The Garrett decision (supra) is instructive on this point. The Court of Appeals held there that a third-party action for contribution could survive notwithstanding the absence of a duty owed from a third-party defendant to a plaintiff. The Court of Appeals has gone on to say in subsequent decisions that in the unusual case (such as that before it in Garrett), the right of apportionment may arise from the duty owed from the contributing party to the party seeking contribution (see, Nassau Roofing & Sheet Metal Co. v Facilities Dev. Corp., 71 NY2d 599). Garrett holds, however, that a third-party defendant could not be subject to an indemnification claim without a corresponding duty running between the plaintiff and the third-party defendant. Since here the only claim for which plaintiff seeks to recover is one for strict indemnity, we need to review the nature of the instant relationship between plaintiff and third-party defendants to ascertain the viability of plaintiff's cause of action in indemnity.
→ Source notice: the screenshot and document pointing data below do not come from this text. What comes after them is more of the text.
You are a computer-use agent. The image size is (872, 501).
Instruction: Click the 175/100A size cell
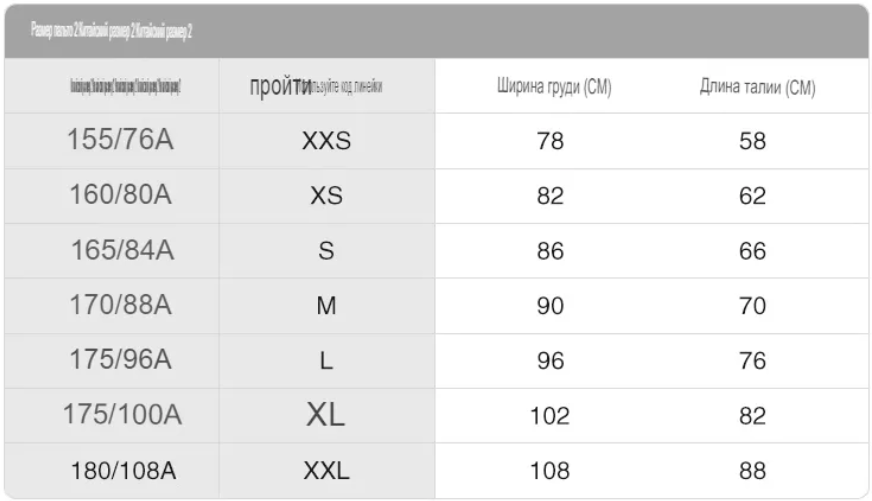tap(122, 414)
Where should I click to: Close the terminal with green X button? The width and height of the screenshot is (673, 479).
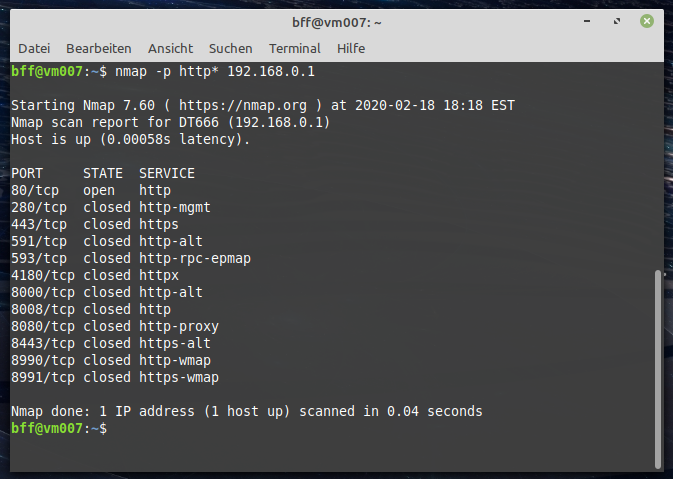[647, 21]
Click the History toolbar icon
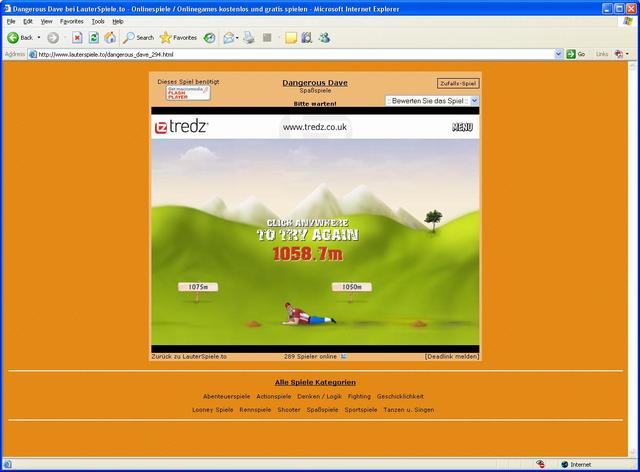Image resolution: width=640 pixels, height=472 pixels. [209, 37]
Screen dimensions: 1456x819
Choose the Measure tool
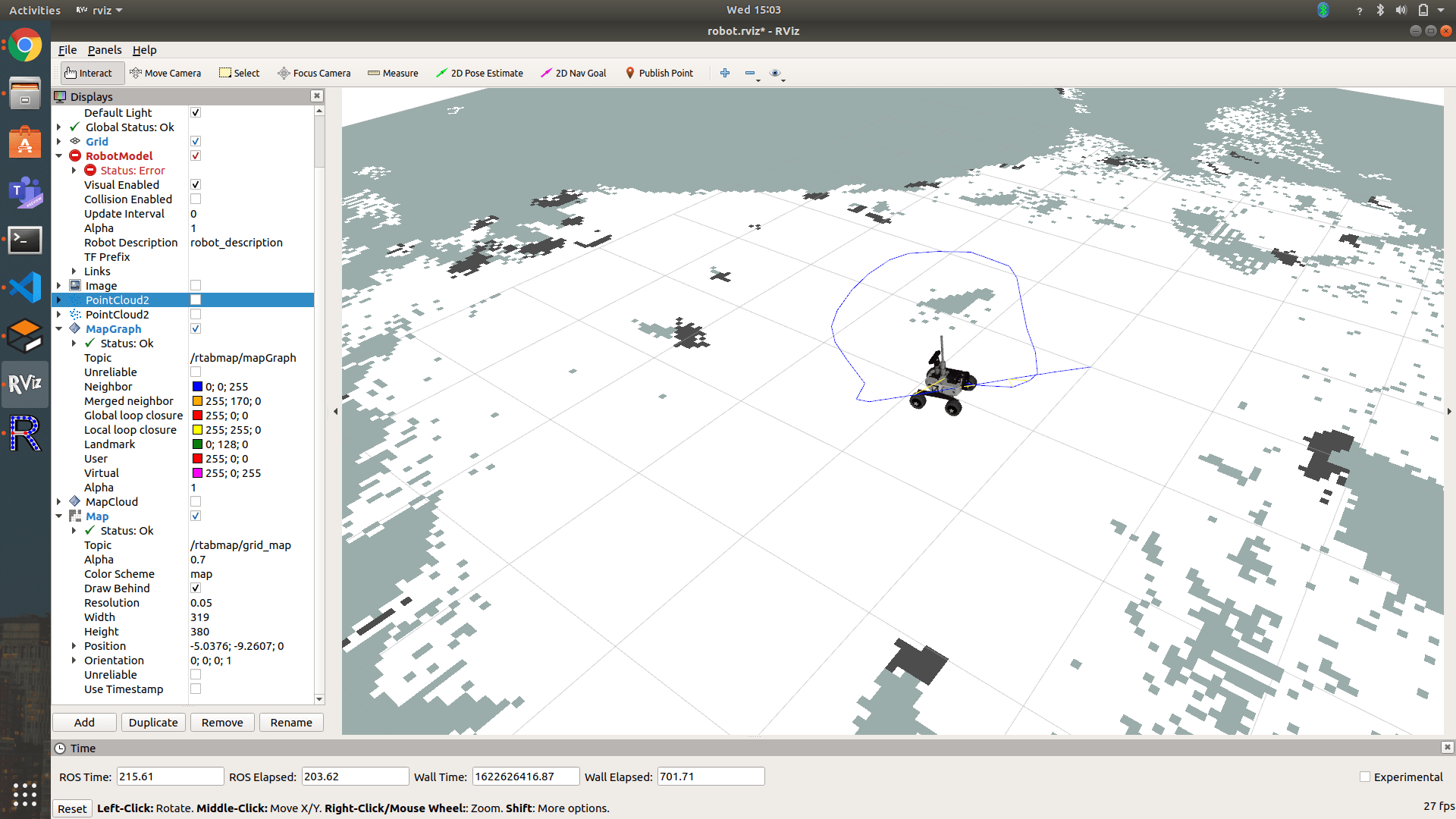[x=393, y=73]
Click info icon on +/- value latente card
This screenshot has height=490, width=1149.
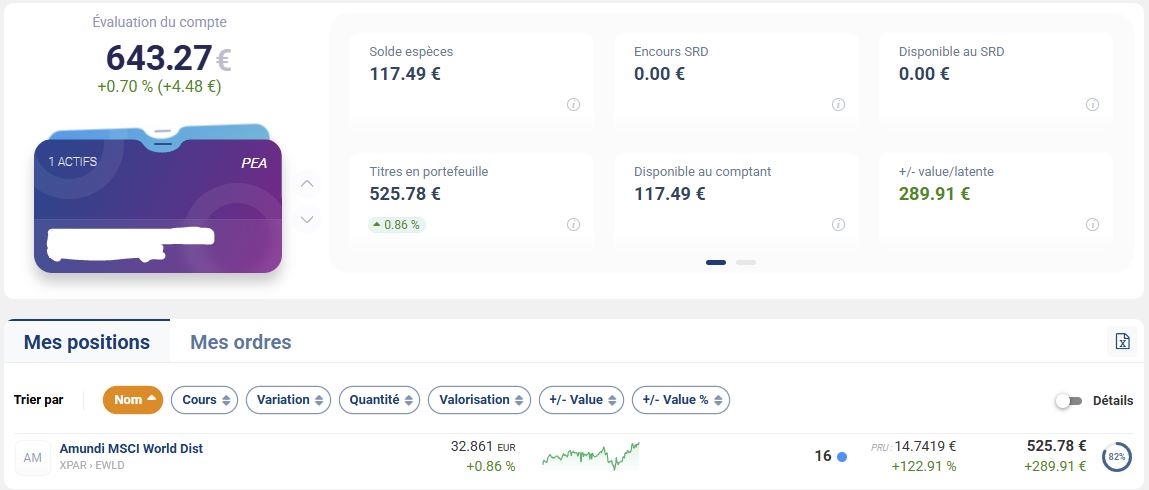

Plaintiff does not allege that a duty ever existed between third-party defendants and defendant. Third-party defendants, as accountants, owed a duty to those contracting with them for their services (see, Iselin & Co. v Mann Judd Landau, 71 NY2d 420). Plaintiff's complaint is based on third-party defendants' failure to fill in the blank in the guarantee statement so as to limit his financial exposure. Plaintiff contends that third-party defendants breached a duty to him by not adequately responding to his instructions regarding limiting his guarantee of loans given to the corporation. There is nothing before us that supports a finding that defendant detrimentally relied on inaccurate financial documents supplied by third-party defendants, the noncontractual parties. Defendant is not a party to these proceedings, so that we do not have before us its position as to the guarantee, such as what it required for the financial arrangement to be acceptable to it and whether third-party defendants dealt directly with it as to the guarantee. Since no duty has been made out as running from third-party defendants to defendant, no cognizable cause of action in indemnification has been stated. Therefore, Supreme Court erroneously denied third-party defendants' motion to dismiss plaintiff's third-party complaint against them.
Having concluded that the third-party complaint seeks indemnification and must be dismissed against third-party defendants, we decline to discuss the Statute of Limitations question on appeal raised by third-party defendants.
Order modified, on the law, without costs, by reversing so much thereof as denied the motion of third-party defendants Edward B. Friedman and Barash, Goodfriend & Friedman, P. C. to dismiss the third-party complaint against them; motion granted and third-party complaint dismissed against said third-party defendants; and, as so modified, affirmed. Kane, J. P., Weiss, Mikoll, Yesawich, Jr., and Harvey, JJ., concur.